Now, to get an upper bound on the value of the remainder (i.e. the error between the approximation and exact value) we need the following ratio,

\[{r_n} = \frac{{{a_{n + 1}}}}{{{a_n}}} = \frac{{{3^{2 + n}}}}{{\left( {n + 1} \right)\,{2^{5 + 2n}}}}\frac{{n\,{2^{3 + 2n}}}}{{{3^{1 + n}}}} = \frac{{3n}}{{4\left( {n + 1} \right)}}\]

We’ll also potentially need the limit,

\[L = \mathop {\lim }\limits_{n \to \infty } \left| {\frac{{{a_{n + 1}}}}{{{a_n}}}} \right| = \mathop {\lim }\limits_{n \to \infty } \frac{{3n}}{{4\left( {n + 1} \right)}} = \frac{3}{4}\] Show Step 3

Next, we need to know if the \({r_n}\) form an increasing or decreasing sequence. A quick application of Calculus I will answer this.

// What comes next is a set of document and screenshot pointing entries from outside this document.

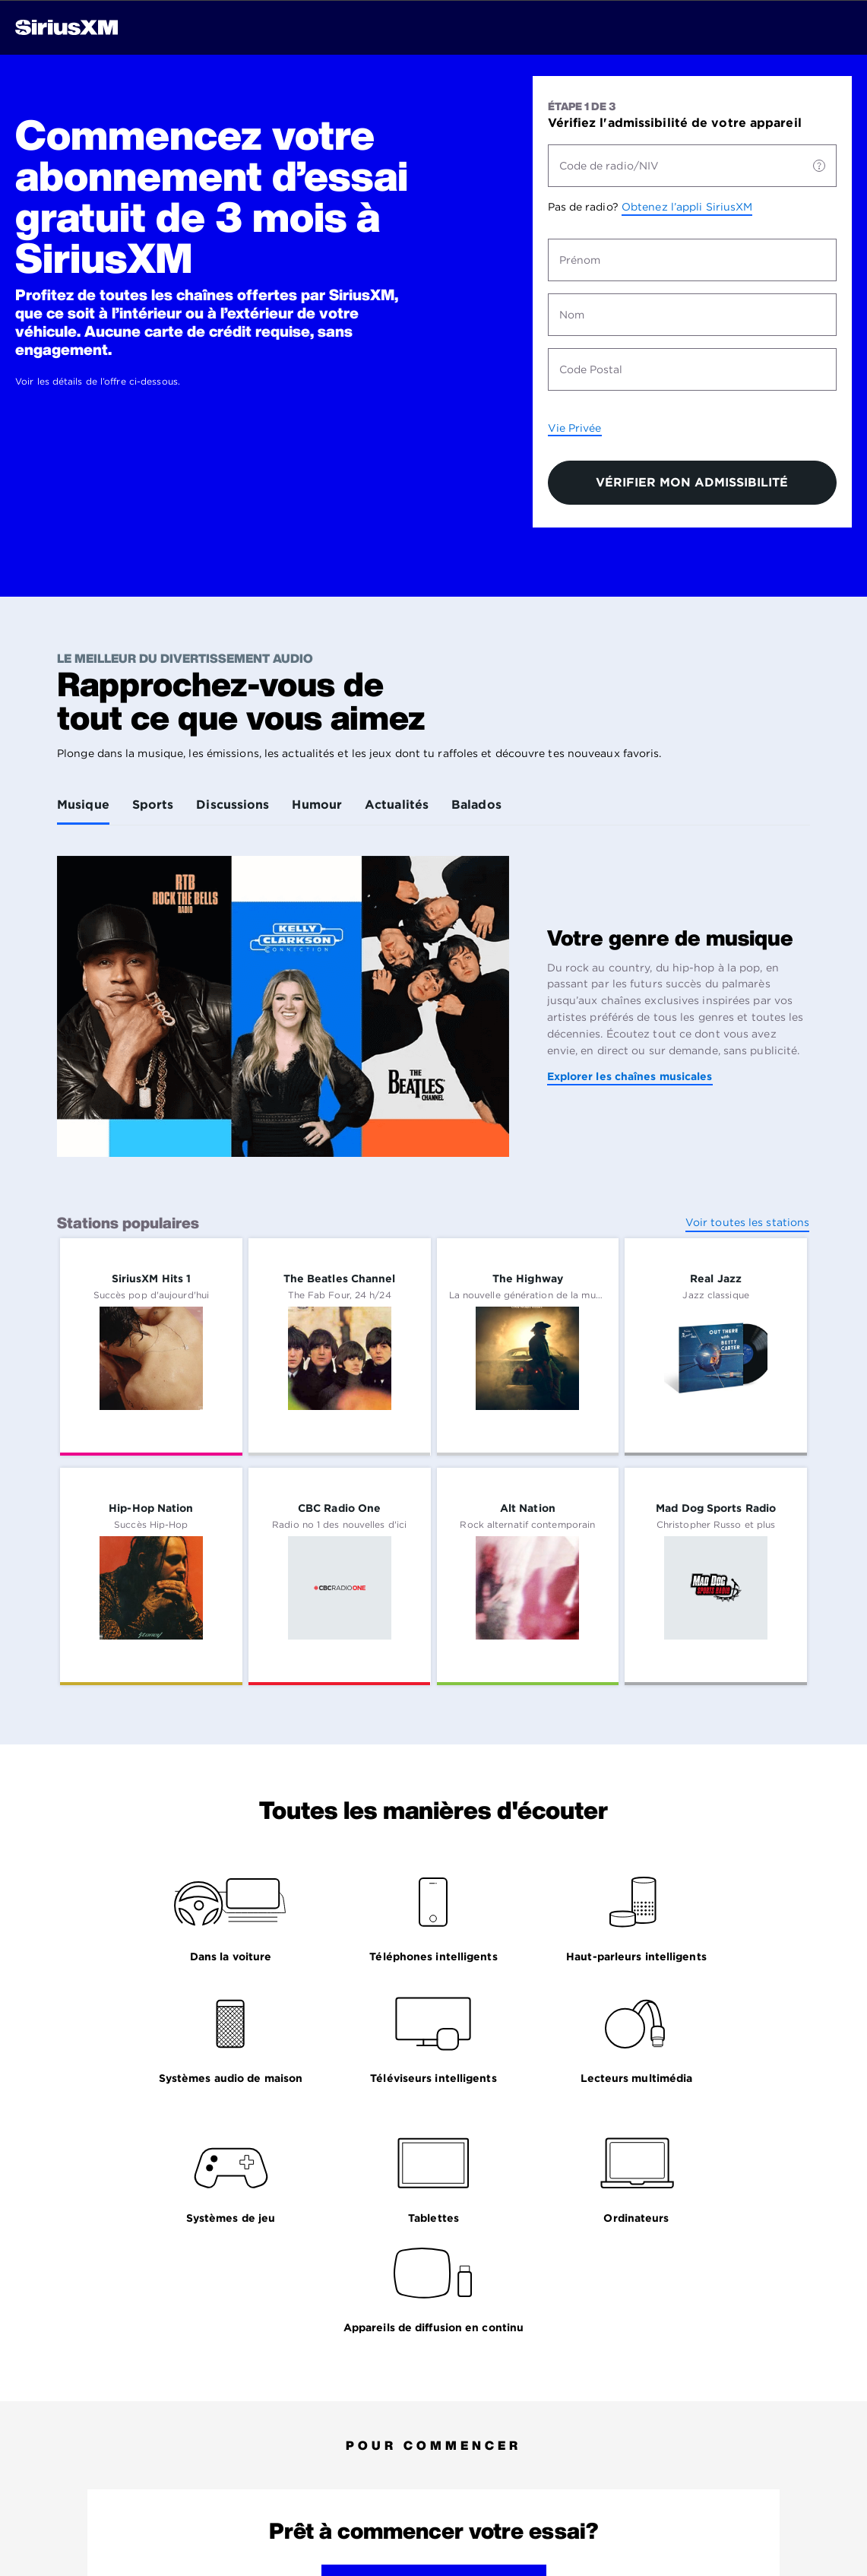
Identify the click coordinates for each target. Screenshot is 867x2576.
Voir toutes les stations (747, 1222)
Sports (153, 804)
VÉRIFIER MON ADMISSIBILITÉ (692, 482)
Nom (571, 315)
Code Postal (591, 369)
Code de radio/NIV (609, 166)
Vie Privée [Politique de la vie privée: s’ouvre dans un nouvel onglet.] (575, 428)
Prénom (580, 260)
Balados (476, 804)
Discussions (232, 804)
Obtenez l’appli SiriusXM (687, 207)
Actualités (397, 804)
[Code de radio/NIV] (819, 166)
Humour (317, 804)
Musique (83, 804)
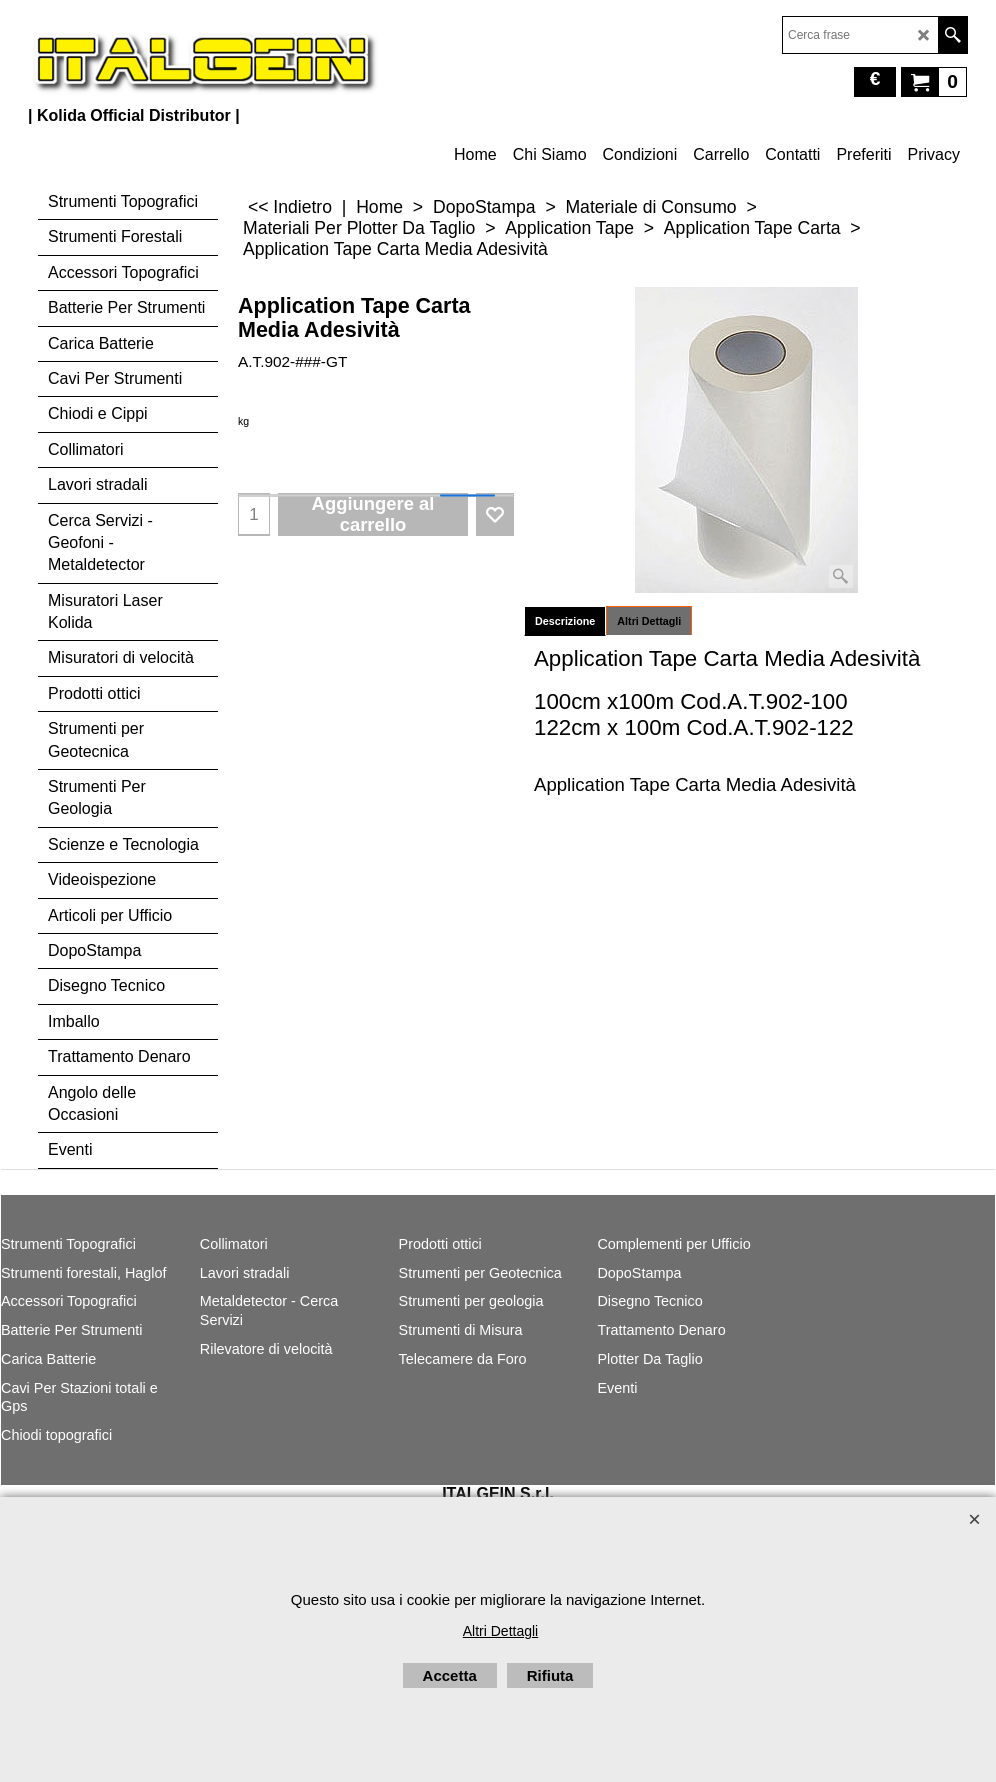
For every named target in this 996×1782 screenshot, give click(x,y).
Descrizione (565, 621)
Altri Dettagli (649, 621)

\[f\left( x \right) = \frac{{3x}}{{4\left( {x + 1} \right)}}\hspace{0.25in}\hspace{0.25in}\hspace{0.25in}f'\left( x \right) = \frac{3}{{4{{\left( {x + 1} \right)}^2}}} > 0\]

As noted above the derivative is always positive and so the function, and hence the \({r_n}\) are increasing.

Show Step 4

The upper bound on the remainder is then,

\[{R_8} \le \frac{{{a_9}}}{{1 - L}} = \frac{{\frac{{6561}}{{2,097,152}}}}{{1 - \frac{3}{4}}} = 0.012514114\] Show Step 5

So, we can estimate that the value of the series is,

\[\require{bbox} \bbox[2pt,border:1px solid black]{{s \approx 0.509881435}}\]

and the error on this estimate will be no more than 0.012514114.